Polarization anisotropy in absorption enhanced modulation transfer spectroscopy and laser locking for Rb D1 line.

Abstract

In a spin-exchange relaxation-free (SERF) atomic magnetometer, the pump and probe laser frequencies are tuned to the D₁ transition line of alkali metal atoms to enhance measurement sensitivity. The D₁ line, a non-cycling transition, exhibits a low absorption coefficient. This study theoretically analyzes the influence of different parameters on the absorption coefficient of the D₁ line and proposes a polarization-dependent approach to enhance it. A frequency stabilization method based on modulation transfer spectroscopy (MTS) with an enhanced absorption coefficient is introduced.

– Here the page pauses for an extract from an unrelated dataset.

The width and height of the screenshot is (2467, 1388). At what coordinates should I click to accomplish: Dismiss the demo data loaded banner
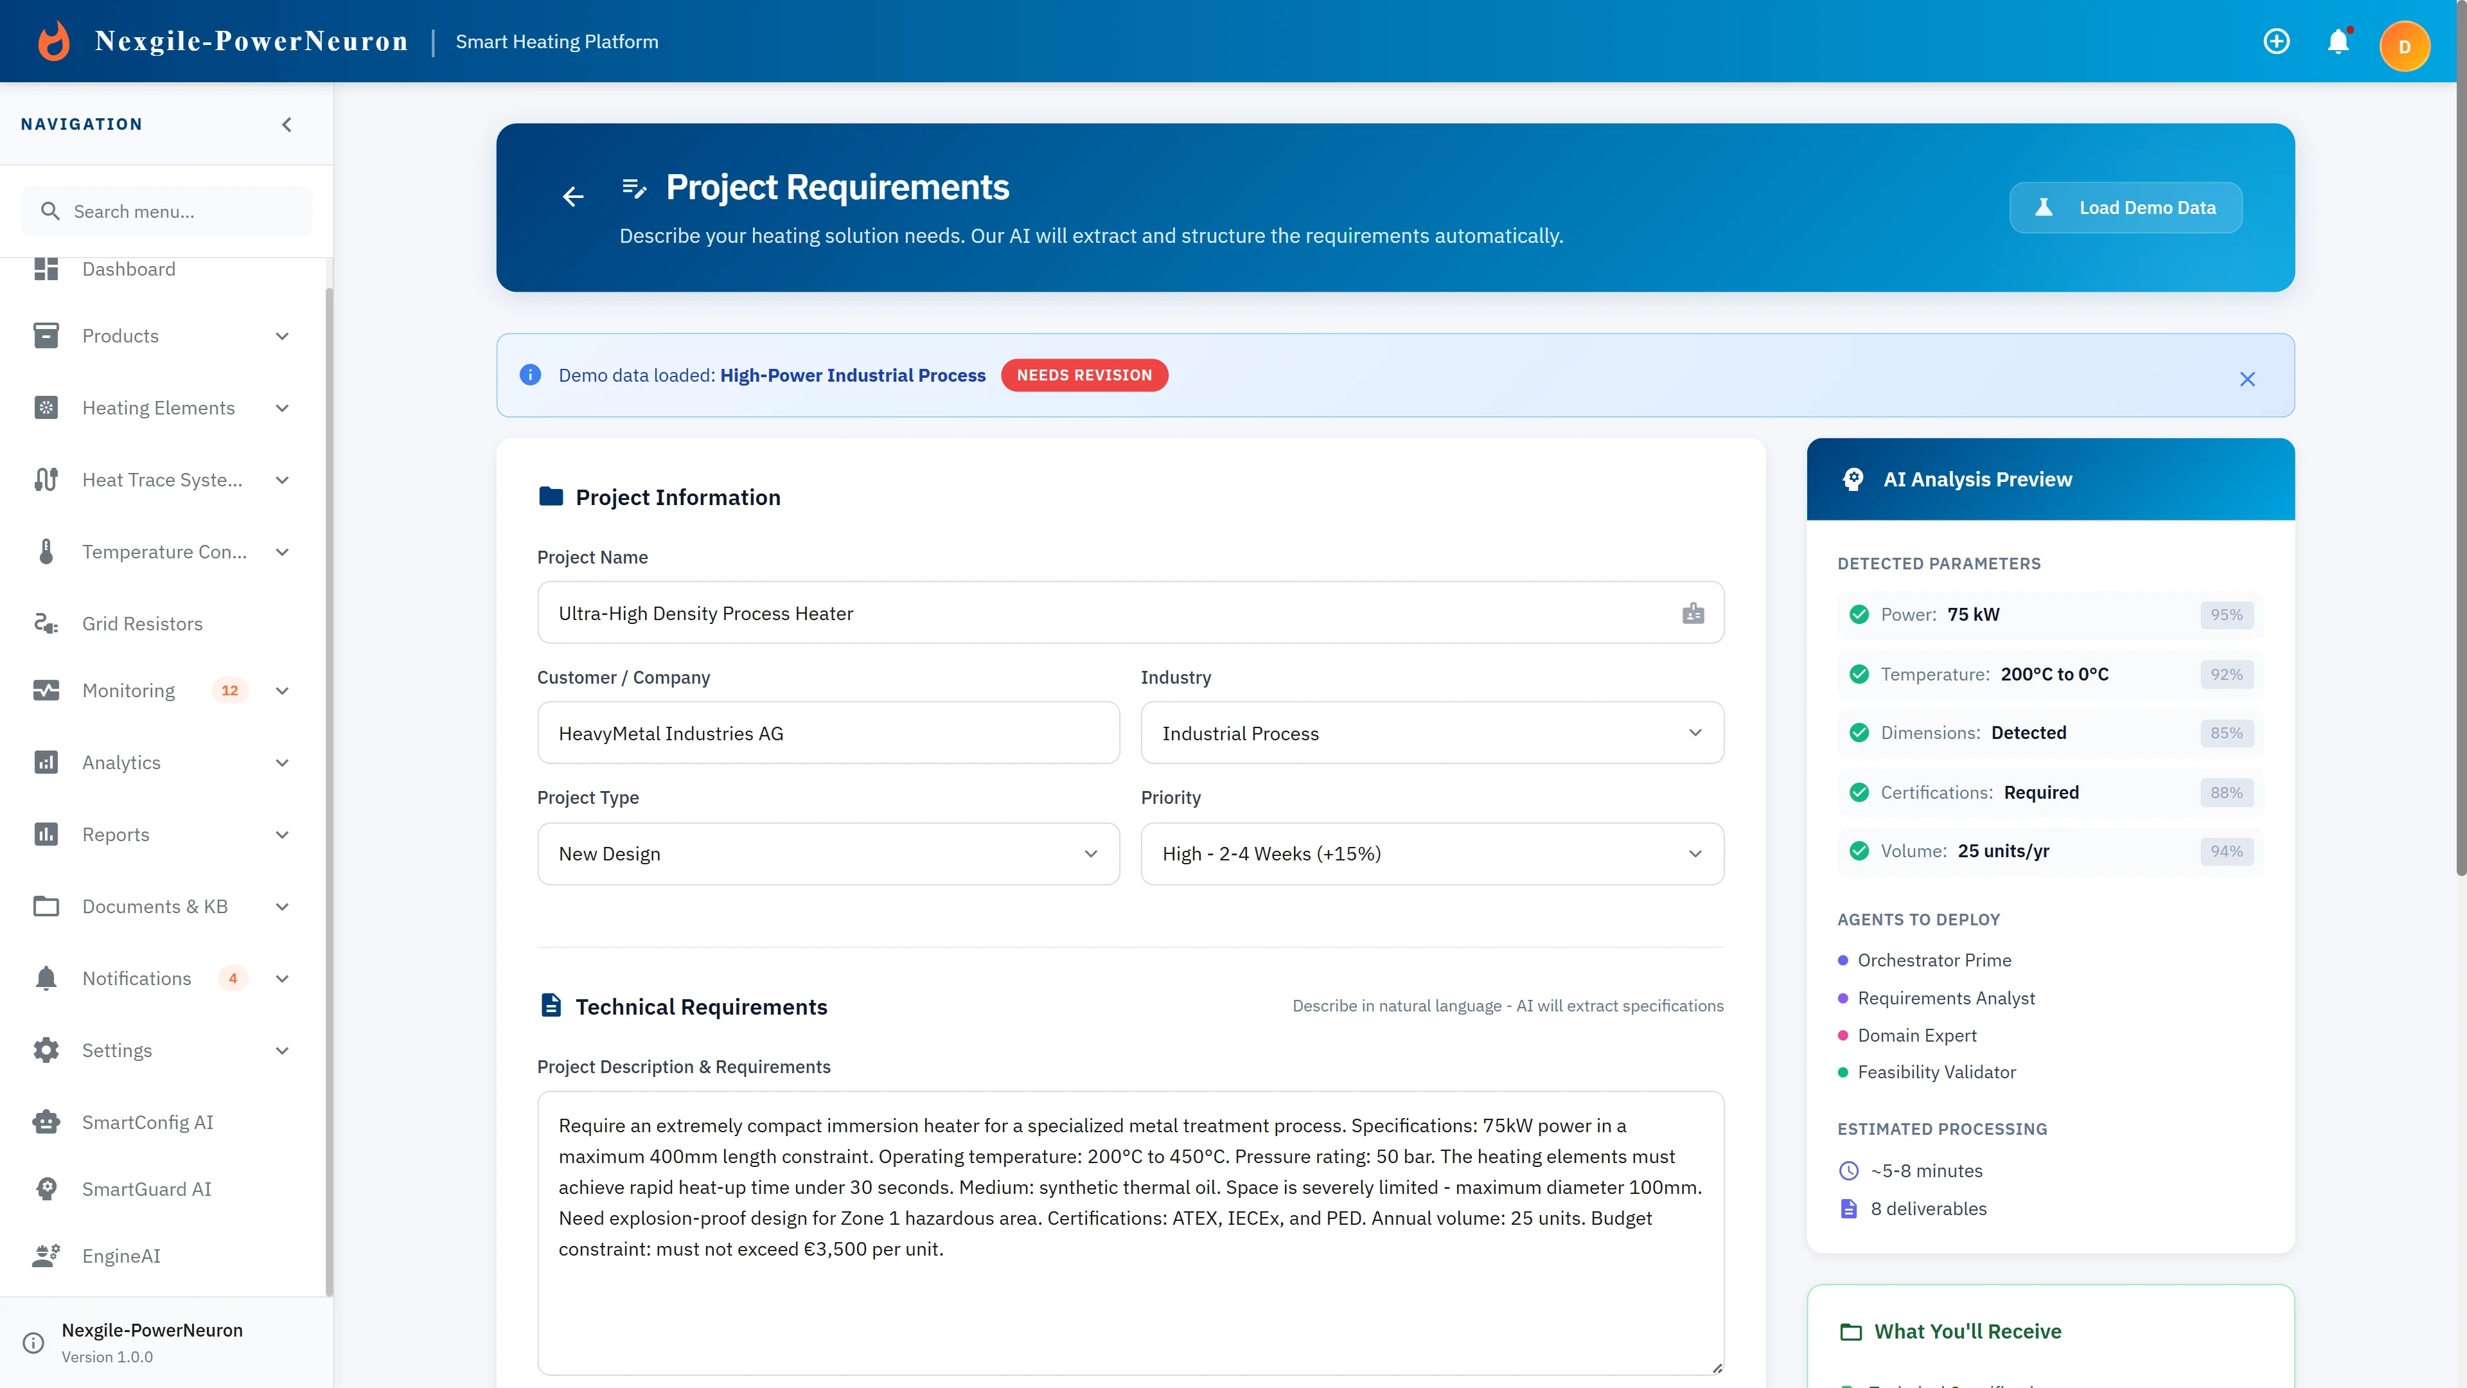click(x=2248, y=378)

Compared with the conventional method, optimizing the probe beam's polarization increases the absorption coefficient, raising the amplitude of the MTS signal. The results show that using a stronger MTS signal for frequency stabilization reduces the laser's frequency noise. Using heterodyne measurement, we characterize the linewidth-narrowing effect of MTS locking and evaluate the frequency stability of the locked laser. The linewidth of each laser is reduced from the free-running 2.2 MHz to 885 kHz after MTS stabilization. The Allan deviation measurements of the beat signal between two locked lasers are 2.6 × 10^-11 /τ. This work provides a stable optical frequency reference for SERF atomic magnetometers and offers potential applications in extracting spatial information from optically pumped atoms.